Obituary for punk icon Vivienne Westwood: Farewell to the Queen of Punk

Obituary for punk icon Vivienne Westwood: Farewell to the Queen of Punk

She knew a lot about provocation and admired tailoring. Designer and fashion icon Vivienne Westwood has died.

Vivienne Westwood laughs and has dyed her hair red.

Good sense for provocation and business: Vivienne Westwood at the Fashion Week in Paris 2005 Photo: Jacky Naegelen / Reuters

Who is sticking their bare buttocks at the Queen of England? Vivienne Westwood, of course, who, before accepting her Order of the British Empire, demonstrated to the world press in a wide swinging skirt that not only Scots can do without underwear. It is the quintessence of Westwood: playing with the media and the establishment, breaking with conventions, always within the framework of what can be marketed and contributes to the relevance of one’s own brand.

Westwood was agent provocateur par excellence; she once drove a tank towards the home of former British Prime Minister David Cameron – now she has passed away at the age of 81. There was so much vitality and belligerence in the fashion icon that one could have thought it would last for a hundred or more years on earth. After all, Westwood, born in 1941, went from being the daughter of a weaver and a shoemaker to what is probably the most important contemporary designer.

She only uses fashion as an excuse to talk about what moves her, politically and culturally. That’s what Westwood said in an interview. The dominant theme of the last decade of her life was environmental protection and climate change and the role that fashion and consumers play in this. Designer fashion is, by definition, the opposite of fast fashion – expensive and a luxury product, it is the subject of the few, not the masses.

In this respect, she could afford to call on consumers to consume less and more sustainably, to repair and repurpose instead of throwing away. Nevertheless, the question of the commercialization of the Westwood brand remained an issue that often led to disputes. Also with her husband Andreas Kronthaler, who worked alongside her as a designer.

quintessence of provocation

Westwood’s oeuvre is a nod to the great role models, but at the same time a cheeky parody. Imitation is the sincerest form of flatterysay the English, but with Westwood the element of caricature is added: for example when the breasts of her models fall out of breast lifts and corsets and are thus reminiscent of a coquettish fashion of the 17th century. Or when she puts pads on her clothes instead of hiding them under the construction of the skirt.

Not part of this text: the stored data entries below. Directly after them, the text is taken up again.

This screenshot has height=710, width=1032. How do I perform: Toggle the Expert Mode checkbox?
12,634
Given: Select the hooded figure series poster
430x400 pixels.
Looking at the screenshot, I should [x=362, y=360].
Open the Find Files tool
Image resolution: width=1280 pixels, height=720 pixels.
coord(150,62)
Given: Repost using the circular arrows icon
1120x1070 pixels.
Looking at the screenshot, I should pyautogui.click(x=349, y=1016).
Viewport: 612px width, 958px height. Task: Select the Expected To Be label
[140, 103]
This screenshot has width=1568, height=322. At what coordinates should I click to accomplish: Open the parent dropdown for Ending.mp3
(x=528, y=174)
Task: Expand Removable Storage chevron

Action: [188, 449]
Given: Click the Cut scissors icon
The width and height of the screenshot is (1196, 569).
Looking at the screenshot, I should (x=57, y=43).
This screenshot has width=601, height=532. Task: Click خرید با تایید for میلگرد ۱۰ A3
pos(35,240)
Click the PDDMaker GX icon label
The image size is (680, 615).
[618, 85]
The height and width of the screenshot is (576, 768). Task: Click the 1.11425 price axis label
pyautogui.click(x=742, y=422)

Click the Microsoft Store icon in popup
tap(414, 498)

In her legendary SEX shop – the letters, made of pink foam rubber, emblazoned on the front of the shop – Westwood and her congenial were selling Partners Malcolm McLaren between 1974 and 1976, in addition to Westwood’s self-tailored outfits, also fetish brands. Don’t be told what you want/ Don’t be told what you need. What Westwood and McLaren needed was the quintessence of provocation, of startling the bourgeois; at the same time there is a real flair for business behind it.

About the celebration of iconic punk looks that Westwood created in the ’70s, it should not be forgotten that her design life was dominated by a fascination with tailoring, particularly the construction of classic corsets, costumes and historical dresses. And she adored Christian Dior, whose clothes are still the epitome of tailoring and design today.

Believe it or not: Her fascination with the construction of clothing also came to light in the punk looks, literally. The shirts and pants show their seams, show their insides out; Safety pins become the decor.

Breasts and buttocks exposed

The pictures from that time are raw, Westwood’s models break with the conventions of being beautiful – at least if you mean by that courtesy. Breasts and buttocks are exposed, stockings and nipples are staged. It’s the 1970s in England, the country is going down the drain, the economy is in shambles, and at the same time the English people are indulging in a fascination with the royals, whose position remains untouched.

Since the early 1970s, the Westwoods and McLarens shop, under different names, had become the playground of the young punk scene. Then, in 1975, the Sex Pistols took the stage – or better: they are put on stage by McLaren.

God save the Queen / the fascist regime. This is still hard stuff today. From the mouth of a snotty fool like Johnny Rotten. In the video for the song, Rotten wears a shirt that’s oversized in the arms, looks like it’s made out of mesh, is semi-sheer, and has slightly puffed sleeves at the wrists. It’s not very masculine and a stark contrast to his tight-fitting leather trousers. It’s a unisex look, Westwood wore the same outfits back then; Punk promised to break down gender boundaries.

How strangely ironic that the Queen of Punk and the real Queen are different in the same year, only a few months apart. We love our queen. God saves.